Six straight NL East titles is nice. Two straight NLDS defeats is not. The Braves won the World Series in 2021, so it’s not like this core is still trying to get over the hump, but Atlanta is set up very well to win another title or three in the near future. For my money, no team is set up better for the next 4-5 years. Almost all their foundational players are in their 20s and signed to affordable long-term contracts. Atlanta is perhaps best positioned to be a dynasty as any team since the late-90s Yankees. Now they just have to go out and win that second title before the dynasty talk can begin. 

3. Philadelphia Phillies

Needles to say, the Phillies do not want losing the 2022 World Series to be the high point of the Bryce Harper era. Just about the entire core is in its prime — Harper, Aaron Nola, J.T. Realmuto, Trea Turner, Zack Wheeler, etc. — and the supporting cast is as strong as its ever been. Players like Brandon Marsh, Ranger Suárez, and Bryson Stott are high-end complementary players who would be centerpieces on more than a few other clubs. This group is talented and postseason battle-tested. Now they just have to break through and actually win the World Series.

2. New York Yankees

The Yankees responded to their worst season in three decades by trading for Juan Soto and only one year of Juan Soto. Soto will be a free agent after the season and the Yankees made the trade while being fully aware he and Scott Boras intend to test the market.
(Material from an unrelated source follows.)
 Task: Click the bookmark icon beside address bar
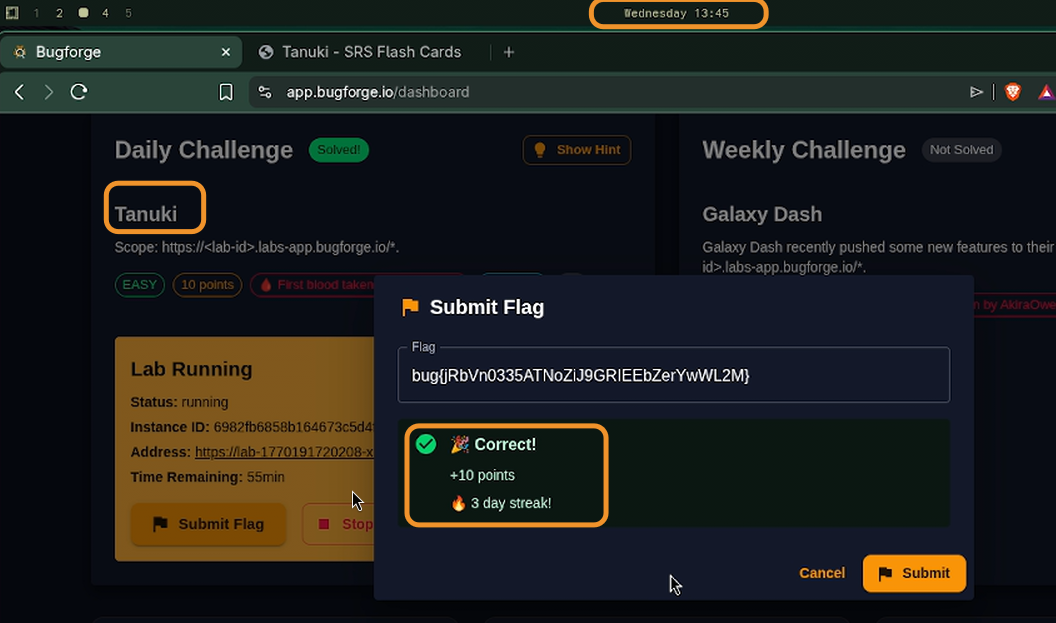click(226, 92)
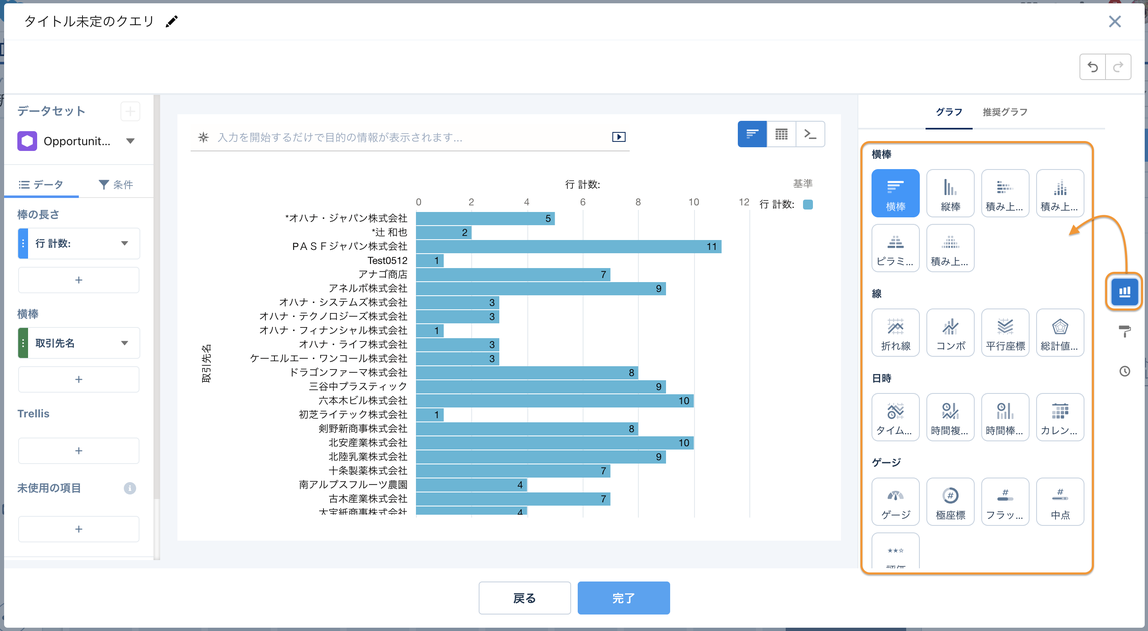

This is New York’s one guaranteed year with Soto, plus Gerrit Cole (turned 33 in September) and Aaron Judge (turns 32 later this month) are closer to the end of their prime than the beginning. The window is closing on the incumbent core and Soto may not be around beyond 2024. Simply put, you don’t make that Soto trade unless your goal is winning the World Series this year. The pressure’s on in the Bronx.

1. Los Angeles Dodgers

The No. 1 spot is an easy call this year. You don’t give Shohei Ohtani a record $700 million contract and Yoshinobu Yamamoto the largest pitching contract in history and not expect to win the World Series. The Dodgers won 111 games in 2022 and 100 games in 2023, then went a combined 1-6 in the NLDS. As successful as this franchise has been the last decade — 10 NL West titles in the last 11 years — Los Angeles has won one World Series since 1988, and it was during the shortened 60-game pandemic season in 2020. They invested heavily in Ohtani and Yamamoto to win it all in 2024, not at some undetermined point in the future. Anything short of a World Series championship this season will be viewed as a failure. I don’t think it’s unfair to say that.